Why students and faculty alike need mental health first-aid training

Posted: 20th July 2023

Basic knowledge and skills could empower university communities to promote and destigmatise mental health issues and empower individuals to recognise risks and seek assistance, writes Noam Schimmel

Universities need to urgently make a more intentional, proactive and well-resourced effort to support their students’ mental health, increase mental health literacy and understanding, and reduce stigmatisation of individuals suffering from mental health distress and mental illness.

Higher education institutions need to invest far greater resources into teaching about mental health to empower all members of college communities to be mindful and supportive of those facing mental health challenges and to have the intellectual and practical tools to be of assistance in tangible ways that meet the needs of individuals experiencing mental health distress.

Faculty, staff and students alike need the equivalent of basic first-aid training in mental health in order to ensure that all members of the college community – but students in particular – have their mental health and welfare adequately supported.

Mental health distress and illness are profoundly socially stigmatised. This occurs due to fear, lack of knowledge, cultural and social norms or expectations of health, and indifference, as well as misunderstanding of their causes, manifestations and consequences and the potential for effective treatment.

The shame and marginalisation put onto individuals as well as the lack of knowledge about the causes and consequences of mental health issues and how to support individuals experiencing them exacerbates an already difficult burden.

Mental health first aid

Basic knowledge about how to respond to individuals experiencing mental health crises, including severe depression and suicidal thoughts and intentions, is essential for all university community members, including students. Mental health first aid programmes provide essential information and skills to enable individuals to note and observe mental health distress in themselves and others, and to seek professional assistance for mental health challenges and crises, including depression, anxiety, delusions/psychosis, and suicidal thoughts and intentions.

This training could take the form of a three- to four-hour course for all incoming first-year students, reinforced with similar sessions midway through their college education two years later to update their knowledge and mental health intervention skills.

These training sessions would help students spot symptoms of mental health crisis and risk of self-harm and suicide, while also providing them with information about how to seek assistance from professional mental health services for themselves and others.

Similar sessions can be provided, in-person or online, for university faculty and staff, as is already common at many universities for issues such as workplace safety and employee rights and responsibilities.

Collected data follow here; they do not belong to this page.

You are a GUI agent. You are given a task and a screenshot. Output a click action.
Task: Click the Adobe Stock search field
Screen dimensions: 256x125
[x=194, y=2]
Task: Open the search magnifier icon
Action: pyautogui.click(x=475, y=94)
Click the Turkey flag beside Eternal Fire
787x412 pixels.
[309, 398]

Building a culture of community

Universities could also be more invested in creating genuine cultures of community that foster social cohesion and a shared collegial spirit of care and compassion. They need to make a conscious effort to build a campus culture that reduces loneliness and isolation through community-building.

Programmes in diversity, equity and inclusion need to address mental health and recognise it is part of their mission and responsibility, and ensure that they are supportive of those facing marginalisation and disadvantage because of mental health distress and illness.

Although for many people mental health distress or illness is not immediately visible, all navigate a society that routinely discriminates against and stigmatises the mentally ill and which fails to provide equal access to mental health treatment and services as it does for other health programmes.

Consequently, universities must also invest greater resources in improving their own university-based mental health services as well as programmes that aim to prevent severe mental health distress and to increase mental health well-being for individuals and for campus communities as a whole.

Depression, anxiety and loneliness all rose during the pandemic, according to some studies, and continue to be experienced at high rates in society generally and especially among college students.

We need dramatic change in awareness and understanding of mental health and mental health distress and illness in society, acknowledgment of the prevalence and severity of mental health distress in university communities, and an ethical response of solidarity and care on the part of universities.

Universities should empower students with the basic knowledge and skills – mental health first aid – to protect and promote their own mental health and those of friends and other members of the university community.

Such efforts will contribute to reducing the stigmatisation of mental illness, advancing mental health and building stronger, more resilient and mutually supportive university communities.